• **Aufgabe A**:
Beantworte anhand des folgenden Lesetextes diese drei Fragen:
(i) Von wo aus werden Taurus-Marschflugkörper abgefeuert?
(ii) Welche Stadt könnte mit den Marschflugkörpern erreicht werden?
(iii) Welcher Partei gehört Olaf Scholz an?
• **Aufgabe B**: Nenne alle Personen, Länder und Städte, die im folgenden Lesetext mit ihrem Namen vorkommen.
• **Aufgabe C**: Schreibe den unten stehenden Artikel über die Taurus-Marschflugkörper im Anschluss an seinen letzten Satz weiter.

• **Lesetext**:
Bewegung bei Taurus? Koalitionsantrag zu Waffen geplant

Der Kanzler zögert mit der Lieferung von Taurus-Marschflugkörpern an die Ukraine. Mit ihnen könnte Moskau erreicht werden. Die Koalitionsfraktionen erhöhen nun den Druck.
Taurus-Marschflugkörper werden von Flugzeugen aus abgefeuert. Sie sind eine Art selbst lenkende Raketen.
Taurus-Marschflugkörper werden von Flugzeugen aus abgefeuert. Sie sind eine Art selbst lenkende Raketen.Foto: Andrea Bienert/Bundeswehr/dpa
Epoch Times20. Februar 2024

Im Streit um die Lieferung von Taurus-Marschflugkörpern an die Ukraine erhöht sich der Druck auf Bundeskanzler Olaf Scholz (SPD). Die Koalitionsfraktionen wollen die Bundesregierung im Bundestag gemeinsam auffordern, weitere Waffen an die Ukraine zu liefern – und zwar Systeme, die weit hinter die russische Frontlinie reichen.

• **Datenauszug**:
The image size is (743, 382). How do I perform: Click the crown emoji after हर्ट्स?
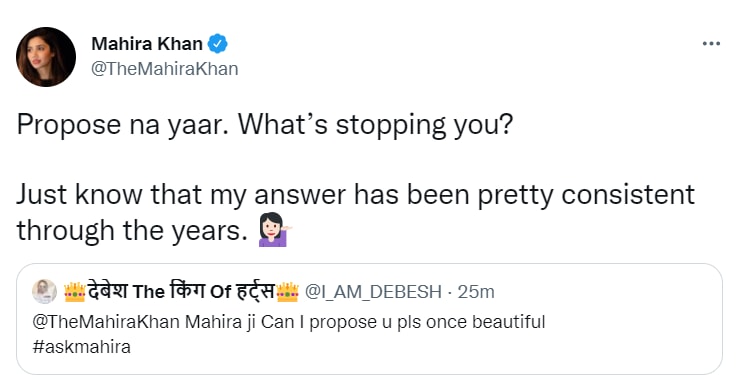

• **Antwort A**:
(i) Von Flugzeugen aus.
(ii) Moskau.
(iii) Der SPD.

• **Antwort B**: Olaf Scholz, Andrea Bienert, Ukraine, Moskau

• **Antwort C**:
Im Entwurf für einen gemeinsamen Koalitionsantrag werden die Taurus, gegen die Scholz sich bisher sträubt, nicht namentlich erwähnt.

Das Papier der Fraktionsvorsitzenden, das dem Magazin „Stern“ und der dpa vorliegt, fordert „die Lieferung von zusätzlich erforderlichen weitreichenden Waffensystemen und Munition, um die Ukraine (…) in die Lage zu versetzten, völkerrechtskonforme, gezielte Angriffe auf strategisch relevante Ziele weit im rückwärtigen Bereich des russischen Aggressors zu ermöglichen“.

Heute tagen die Bundestagsfraktionen intern. Der Antrag von SPD, Grünen und FDP soll laut „Stern“ in dieser Woche im Parlament zur Abstimmung gestellt werden. Formeller Anlass ist der zehnte Jahrestag des russischen Eingriffs auf der ukrainischen Schwarzmeer-Halbinsel Krim.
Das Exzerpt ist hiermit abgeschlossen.